Но если уже в тридцать восьмом она столь внятно слышала поступь гибели и так непереносимо было для нее переживание невольной сопричастности к подлости, предательству и насилию, разлившимся в мире, — что же теперь? Пепел погибших стучал в ее сердце, как и страдания обреченных на смерть и муку. Похоже, что последние остатки надежды на то, что мир еще как-нибудь выкарабкается из морока, погасли для нее 22 июня 1941 года.
Жить, дышать, продолжать делать ежедневные усилия — на это у нее оставалось все меньше сил. Гибнет мир. Зло застилает весь горизонт. Временами она ощущала это с такой явственной силой, что, очнувшись, готова была приписать болезни.
Чуковская приводит Марину Ивановну к своим новым друзьям Шнейдерам. Она и сама познакомилась с ними совсем недавно, по дороге в Чистополь. Нежданную гостью встречают с теплым радушием. Выясняется, что здесь знают и любят ее стихи и искренне рады ей самой. После чая и разговоров Цветаева читает “Тоску по родине”. Но не дочитывает до “куста рябины” в конце, обрывает раньше. И в стихотворении остается лишь отречение, сплошная боль оставленности — без намека на смягчение сердца нежностью к родной земле.

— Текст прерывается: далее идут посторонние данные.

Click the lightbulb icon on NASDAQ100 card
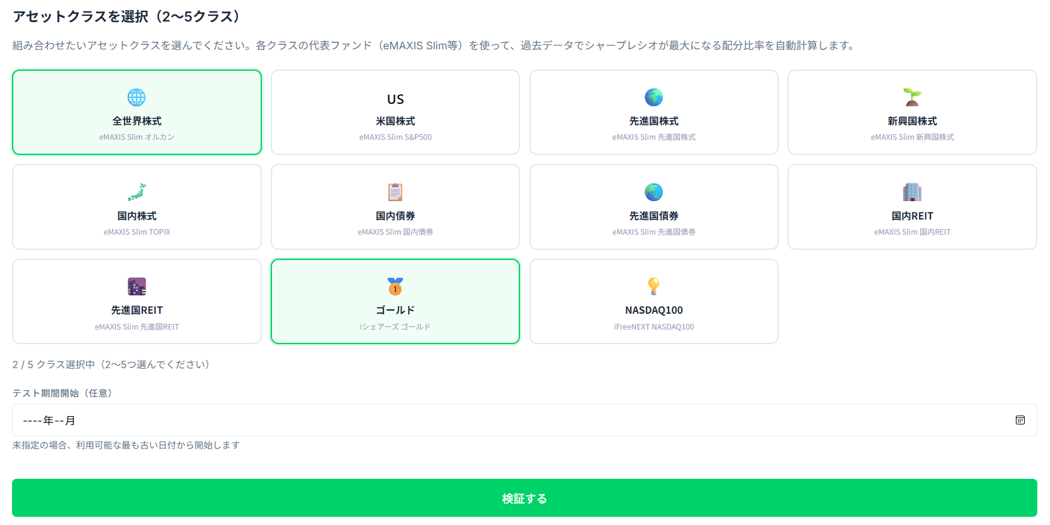 653,287
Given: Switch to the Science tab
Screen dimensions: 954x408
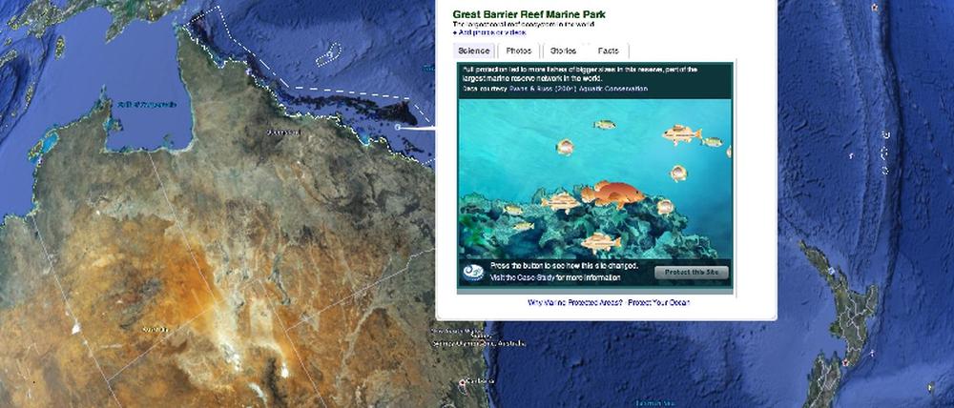Looking at the screenshot, I should [x=473, y=51].
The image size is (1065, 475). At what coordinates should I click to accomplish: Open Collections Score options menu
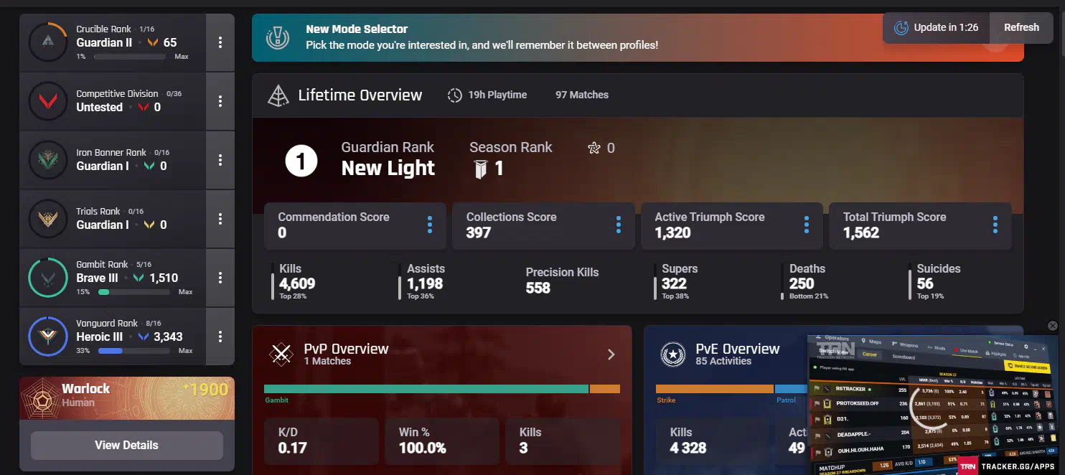tap(618, 225)
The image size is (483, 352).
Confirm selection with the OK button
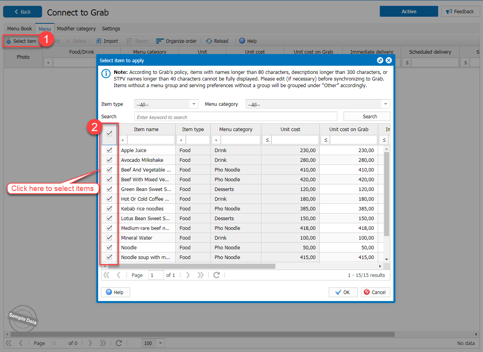343,292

Ее просят прочесть “Стихи к Блоку”, она отмахивается: “старье!”. Она хочет читать только то, что и сегодня еще звучит в душе. Ни Шнейдеры, ни Чуков-ская не знают ее таланта в расцвете, все их восхищение — перед той, молодой, почти что начинающей, от которой она так давно и далеко ушла. И Марина Ивановна обещает попозже, этим же вечером, непременно прочесть им “Поэму воздуха”.
Кажется, она немного отстранилась от ужаса, который носит в себе. Попав в живую атмосферу милого дома, она распрямляется. Чуковская пишет: “Марина Ивановна менялась на глазах. Серые щеки обретали цвет. Глаза из желтых превращались в зеленые. Напившись чаю, она пересела на колченогий диван и закурила. Сидя очень прямо, с интересом вглядывалась в новые лица. <...> С каждой минутой она становилась моложе...”[16]

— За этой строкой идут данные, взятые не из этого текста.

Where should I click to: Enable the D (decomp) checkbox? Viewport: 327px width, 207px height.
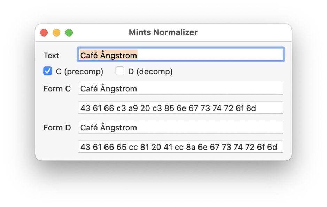120,71
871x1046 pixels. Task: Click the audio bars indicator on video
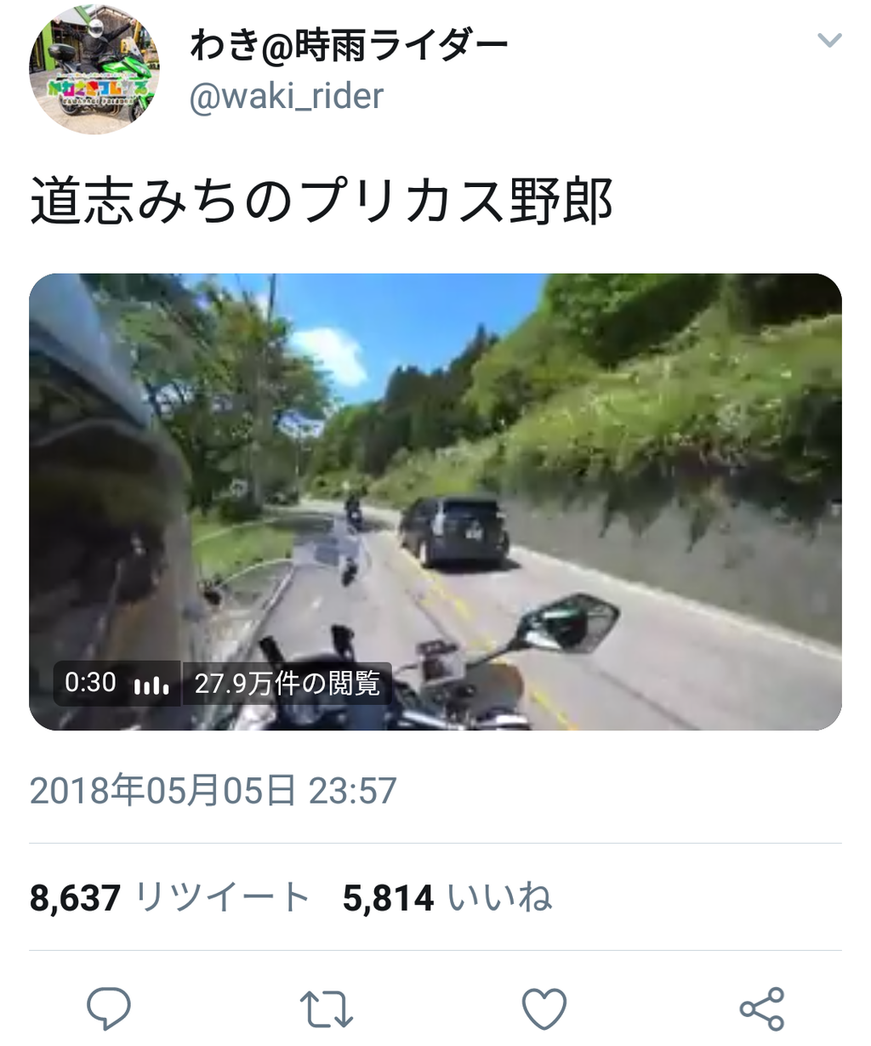click(151, 685)
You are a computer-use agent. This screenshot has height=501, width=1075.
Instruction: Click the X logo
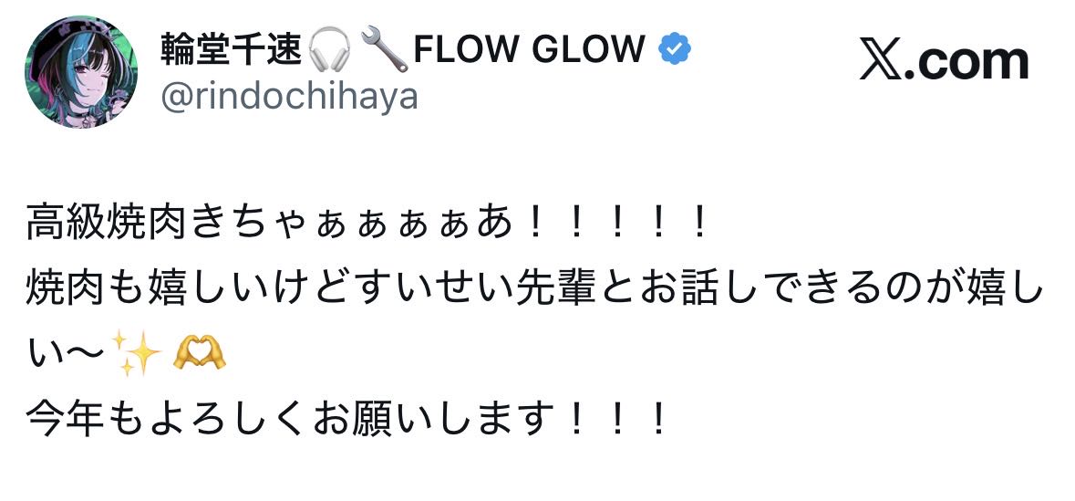pyautogui.click(x=880, y=62)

Четыре дня отделили это чаепитие у Шнейдеров от рокового дня в Елабуге.
Я спрашивала у Лидии Корнеевны: а как же версия о психическом надломе, почти что душевной болезни? Чуковская в ответ энергично протестует. Подавленность, бесконечная усталость, с трудом заглушаемое отчаяние — да, это в ней было. Но когда она говорила, от нее исходила сила, энергия как бы даже вопреки смыслу произносимых ею слов. Конечно, у нее были на исходе силы, душевные и физические, — но это совсем другой вопрос.
И ведь этим же вечером она собиралась прочесть наизусть “Поэму воздуха” — одно из самых сложных своих произведений...
Итак, после благоприятного решения чистопольских властей Марина Ивановна проводит несколько часов в баюкающей дружеской обстановке. Ее выслушивают с неподдельным интересом, о чем бы она ни заговорила, ей предлагают конкретную помощь: обед и ночлег сегодня, а завтра — совместные поиски жилья. И Цветаева, конечно, чувствует, что этим людям можно довериться, хотя еще несколько часов назад она их не знала...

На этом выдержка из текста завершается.